ROCKINGHAM — The smile of one of Richmond Senior High School’s most beloved larger-than-life supporters will now forever be memorialized at Raider Stadium.


This week, a memorial was unveiled in remembrance of Ricky Jacobs, a longtime staple in the Richmond athletic community. Known affectionately as “Rev,” Jacobs spent decades on the sidelines cheering on and supporting all of Richmond’s programs.

Made of granite, the memorial rests on a pillar of chardonnay country ledgestone and was constructed near the entrance to the field by the field house.

Adorned with a picture of Jacobs smiling and wearing a Raider football hat, the memorial reads, “In appreciation of Ricky ‘The Rev’ Jacobs who constantly prayed for the Raiders and was a friend to all that met him.”

At the bottom, his infamous saying of “1, 2, 3, Jesus” is inscribed. Jacobs was a local minister for 36 years, spending 34 years as the pastor of Southside FWB in Ellerbe.

Known for attending practices and handing out water bottles, gum and towels during Raider football games, Jacobs was considered by many to be the team’s No. 1 fan. That’s why many in the community, including head football coach Bryan Till and his staff, felt the memorial was a must.

“Rev had been a staple of this program for over 20 years, and since he touched so many people during that time, there were a number of community members who wanted to try and remember him in some way,” Till explained. 

“The Mr. Raider statue gave us some precedent for finding a way to honor those who have been involved selflessly over the years like Mr. (Charles) Brownley. We want to make sure those people are remembered correctly.”

Jacobs’ memorial becomes the second monument at Raider Stadium. Brownley, who was the original “Mr. Raider” mascot from 1972 to 2000, is remembered with lifelike statue coming out of the tunnel onto the field.
+ + + + + + +
TRY IT
Extend the news article about the memorial to Ricky "Rev" Jacobs at Raider Stadium with a few more paragraphs, beginning right after its final sentence.

DATASET CONTENT
+ + + + + + +
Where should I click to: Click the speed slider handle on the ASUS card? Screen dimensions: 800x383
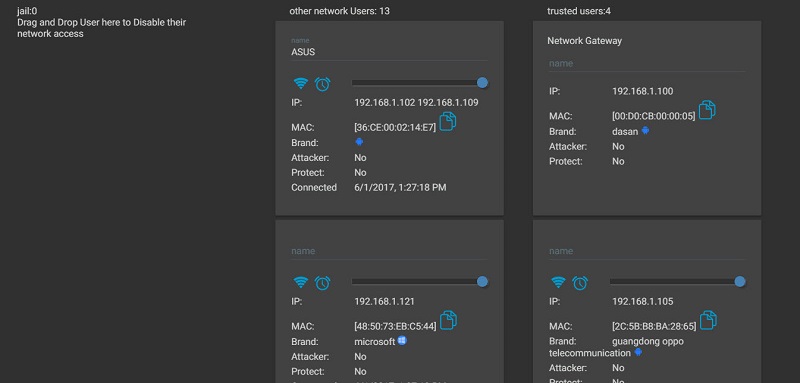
+ + + + + + +
SOLVED PROBLEM
Till said the numerous community members involved with carrying out the project wish to remain anonymous, and that no money from the football program was used. He added that “all of the labor and materials were either paid for through private donations or provided at no cost.”

Jacobs passed away on Oct. 3 after battling COVID-19 for several weeks, according to Facebook posts from his church. His funeral service was held at Raider Stadium, a place where he impacted the lives of so many.

With no traditional football season happening at the time because of the pandemic, that gave Till and his staff time to plan the memorial.

“We just wanted to make sure it was done prior to the season starting,” Till said. “I started having conversations with people right after Rev passed about doing something, and between myself and other coaches on staff we came up with this monument that we thought was fitting.”

The memorial was designed and paid for just prior to Christmas break.

Photo: Jacobs’ granite memorial on a pillar of chardonnay country ledgestone.

Lynn Jacobs, who was married to Rev. Jacobs for 43 years, said the shrine in her husband’s honor was a welcomed surprise.

“I do really appreciate it,” she said. “He was loved by so many. I don't even think he knew how much the Raiders loved him. But I know he really loved them.”

Jacobs’ granddaughter, Riley Jacobs, added, “we all were just amazed. It definitely surprised us, but we knew that it was very deserving. It makes us so happy to know how loved he was and that his love and memory will live on at the stadium.”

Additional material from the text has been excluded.